Convert every line of the records below into a JSON list of strings, one string per line, and leave out blank lines.
■ ■ ■ ■
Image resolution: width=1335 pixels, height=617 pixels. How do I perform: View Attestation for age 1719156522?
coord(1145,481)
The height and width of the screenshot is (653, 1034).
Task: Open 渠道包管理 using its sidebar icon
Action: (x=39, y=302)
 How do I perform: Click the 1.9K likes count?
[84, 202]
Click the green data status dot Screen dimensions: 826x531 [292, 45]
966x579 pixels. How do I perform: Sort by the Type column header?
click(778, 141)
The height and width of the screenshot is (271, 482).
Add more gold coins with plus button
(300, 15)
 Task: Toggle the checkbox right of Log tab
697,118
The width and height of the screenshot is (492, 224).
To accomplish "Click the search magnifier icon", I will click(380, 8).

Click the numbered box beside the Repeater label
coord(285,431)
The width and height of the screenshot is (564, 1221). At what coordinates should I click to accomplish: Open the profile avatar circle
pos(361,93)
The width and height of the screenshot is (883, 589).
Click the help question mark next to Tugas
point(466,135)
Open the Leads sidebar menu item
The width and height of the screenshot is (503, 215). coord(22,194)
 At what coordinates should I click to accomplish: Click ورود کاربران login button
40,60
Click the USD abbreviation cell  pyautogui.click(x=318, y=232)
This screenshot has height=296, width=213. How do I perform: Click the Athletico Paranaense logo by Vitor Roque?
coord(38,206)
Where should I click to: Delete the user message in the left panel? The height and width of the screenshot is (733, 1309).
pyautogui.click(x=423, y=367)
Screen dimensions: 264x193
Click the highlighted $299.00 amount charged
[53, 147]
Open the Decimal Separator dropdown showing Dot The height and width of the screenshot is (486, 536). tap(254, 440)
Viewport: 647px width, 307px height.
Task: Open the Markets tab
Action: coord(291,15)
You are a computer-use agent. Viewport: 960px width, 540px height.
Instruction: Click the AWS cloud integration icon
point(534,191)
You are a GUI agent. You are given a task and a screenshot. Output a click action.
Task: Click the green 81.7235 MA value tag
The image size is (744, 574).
■ ■ ■ ■
Solution to the problem:
[
  "Image resolution: width=1335 pixels, height=617 pixels. How do I perform: View Attestation for age 1719156522?",
  "coord(1145,481)",
  "The height and width of the screenshot is (653, 1034).",
  "Task: Open 渠道包管理 using its sidebar icon",
  "Action: (x=39, y=302)",
  " How do I perform: Click the 1.9K likes count?",
  "[84, 202]",
  "Click the green data status dot Screen dimensions: 826x531 [292, 45]",
  "966x579 pixels. How do I perform: Sort by the Type column header?",
  "click(778, 141)",
  "The height and width of the screenshot is (271, 482).",
  "Add more gold coins with plus button",
  "(300, 15)",
  " Task: Toggle the checkbox right of Log tab",
  "697,118",
  "The width and height of the screenshot is (492, 224).",
  "To accomplish \"Click the search magnifier icon\", I will click(380, 8).",
  "Click the numbered box beside the Repeater label",
  "coord(285,431)",
  "The width and height of the screenshot is (564, 1221). At what coordinates should I click to accomplish: Open the profile avatar circle",
  "pos(361,93)",
  "The width and height of the screenshot is (883, 589).",
  "Click the help question mark next to Tugas",
  "point(466,135)",
  "Open the Leads sidebar menu item",
  "The width and height of the screenshot is (503, 215). coord(22,194)",
  " At what coordinates should I click to accomplish: Click ورود کاربران login button",
  "40,60",
  "Click the USD abbreviation cell  pyautogui.click(x=318, y=232)",
  "This screenshot has height=296, width=213. How do I perform: Click the Athletico Paranaense logo by Vitor Roque?",
  "coord(38,206)",
  "Where should I click to: Delete the user message in the left panel? The height and width of the screenshot is (733, 1309).",
  "pyautogui.click(x=423, y=367)",
  "Screen dimensions: 264x193",
  "Click the highlighted $299.00 amount charged",
  "[53, 147]",
  "Open the Decimal Separator dropdown showing Dot The height and width of the screenshot is (486, 536). tap(254, 440)",
  "Viewport: 647px width, 307px height.",
  "Task: Open the Markets tab",
  "Action: coord(291,15)",
  "You are a computer-use agent. Viewport: 960px width, 540px height.",
  "Instruction: Click the AWS cloud integration icon",
  "point(534,191)",
  "You are a GUI agent. You are given a task and a screenshot. Output a click action.",
  "Task: Click the green 81.7235 MA value tag",
  "The image size is (744, 574)."
]